Oleh karena itu, aku mulai menerapkan batasan kapan saja waktunya berlebihan dalam berpikir, salah satunya, ya… hari ini. Walaupun cuaca di luar tidak ada sendu-sendunya. Tidak mendukung sama sekali untuk menikmati lamunan seorang diri.

Anak yang lagi ngaca ini diambil dari sini

Setelah aku jauh berjalan, dan kau kutinggalkan rupanya ini sekaligus pengingat bahwa waktu yang kulewati lumayan banyak. Dan dalam titik ini, jujur saja ada rindu yang menggenang.

Rindu padamu? Itu halu, sayangku. Sebab kamu masih menjadi suatu keabsurdan yang menemani khayal-khayal yang kusembunyikan. Tetapi rindu tak tertuju padamu, jadi simpan saja dulu ge-ermu.

Jadi, apa yang dirindu? Tentu saja kenangan-kenangan lalu.

Tentang masa yang tadinya kupikir suram, namun makin memendarkan warnanya. Tentang masa pahit yang kepahitannya makin menyurut bila dikenang kembali. Tentang masa lelah, yang kemudian disyukuri kehadirannya. Walaupun, kalau punya pilihan untuk mengulang, aku tak akan mau untuk kembali. Gila aja, terus waktu yang saat ini sudah dilalui mau dikemanakan?

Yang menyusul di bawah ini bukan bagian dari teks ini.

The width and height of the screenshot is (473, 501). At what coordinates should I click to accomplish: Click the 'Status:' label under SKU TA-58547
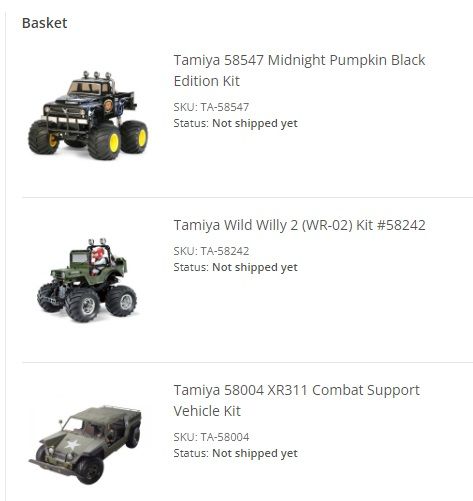(191, 123)
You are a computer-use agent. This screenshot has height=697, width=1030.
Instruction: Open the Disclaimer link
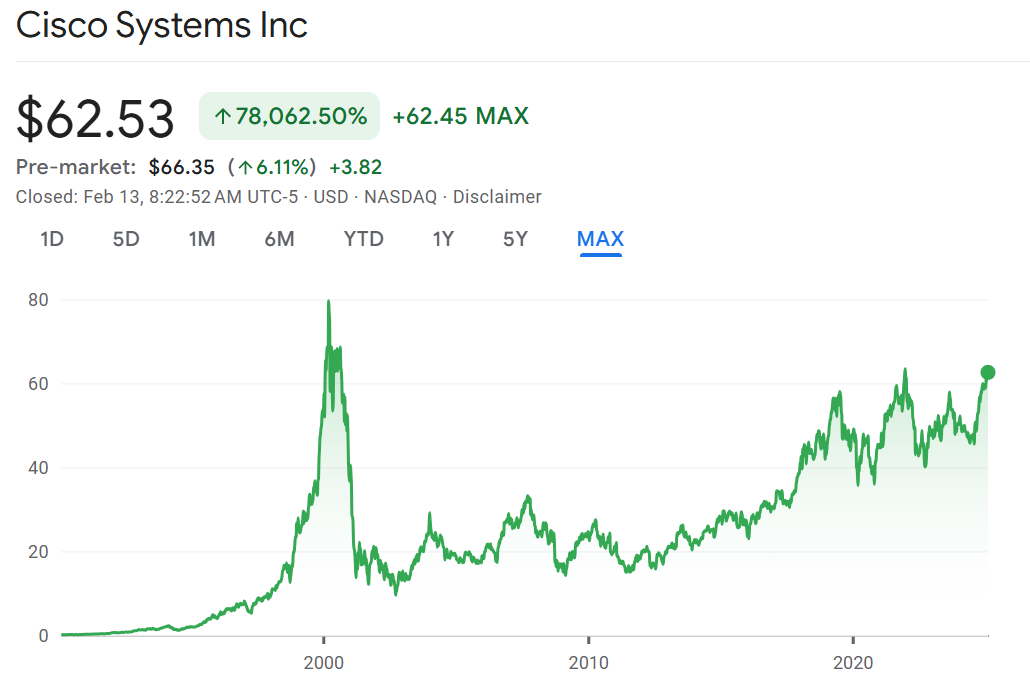(497, 197)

Yah… ini mungkin titik sulit lainnya yang kutemui dalam hidup. Rasanya, untuk keluar dalam jeratan ini, aku amat sangat perlu tenaga ekstra dalam diri, alias usaha mandiri. Meskipun masih suka sambat sana-sini. 


Akan aku hadapi semua, Ya Allah. Tapi sambil sambat dulu

Tetapi alhamdulillah, sesulit-sulitnya, aku masih berpikir bahwa saat ini pun juga hanya sebentar. Bentar lagi akan berganti. Meskipun tak ada yang tahu pasti bentar laginya berapa lama lagi.

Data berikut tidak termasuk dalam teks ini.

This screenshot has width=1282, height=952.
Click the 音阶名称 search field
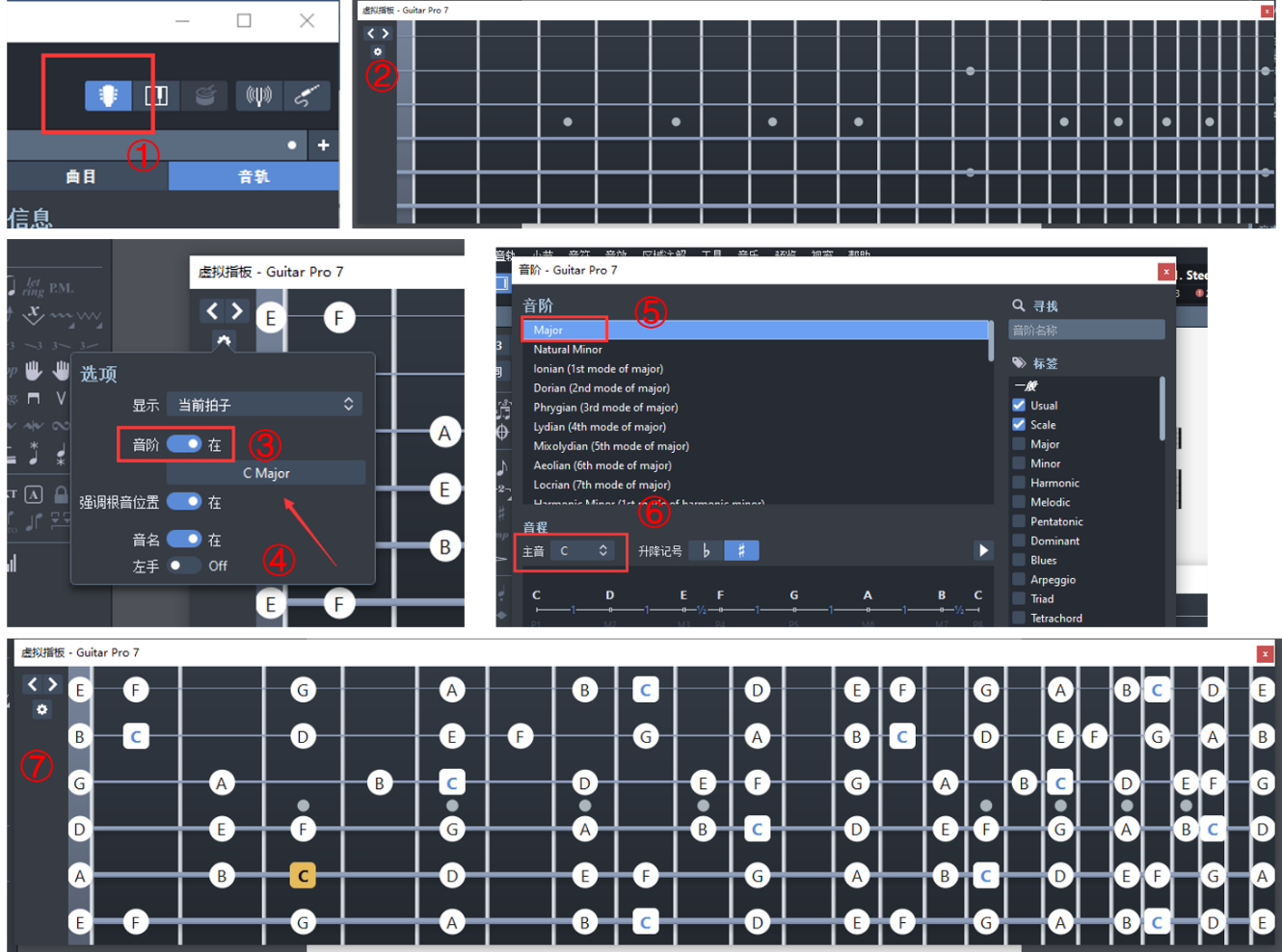pos(1085,331)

Apa jatah bantuan untukku dalam menjalani kesulitan hidup sudah habis? Kayaknya pilihan bantuan kemarin telah kugunakan tanpa aku sadari. Pantas saja, seolah lancar-lancar saja hidup berjalan sesulit apapun cobaan.

Setelah membaca ulang catatanku juga bertukar pikiran seputar update kehidupan secara gerilya dengan kawan nyata, sampai juga aku pada lamunan panjang tentang hidup yang sudah kujalani sejauh ini. Sepertinya sulit menggambarkan secara detail sekalipun catatan ini adalah ruang bebas sebebas-bebasnya bagiku.

Obrolan itu membawaku pada suatu masa, hal yang sering mereka katakan 'old glory days'. Kembali mengenang masa lalu sedikit tidaknya jadi mempengaruhi hati, membisikkan khayalan yang tidak mungkin terjadi di balik kata seandainya. Sebuah rambu peringatan bagi hati yang rentan lupa bersyukur atas nikmat dan ujian dalam takdir yang dijalani.

Meskipun kehidupan saat itu tidak selalu seratus persen, tetapi Mega yang dulu seolah tahu apa yang dimau. Mega yang dulu pernah memiliki tujuan untuk menggapai hari-hari baru. Mega yang dulu berani melangkah dan mengambil risiko meskipun tak tahu kemana alur hidup akan membawanya. Mega yang dulu punya semangat menghadapi apapun kesulitannya nanti. Mega yang dulu… ternyata begitu hidup.

Sebenarnya, Mega yang dulu itu masih ada. Dia tak sepenuhnya pergi, hanya tengah menepi. Binarnya masih menyala, walau sesaat meredup. Sesekali sebuah pertanyaan mengintip, kapan Mega yang dulu akan kembali dari dormansinya? Menjalani hidup yang sebenarnya. Kali ini dengan sebaik-baiknya, dan tujuan yang lebih mendasar dan terarah.

Btw, seperti catatanku di sini, semoga saja panasnya mentari hari ini yang kuserap sesiangan cukup menjadi bahan bakar menuju tempat tujuan.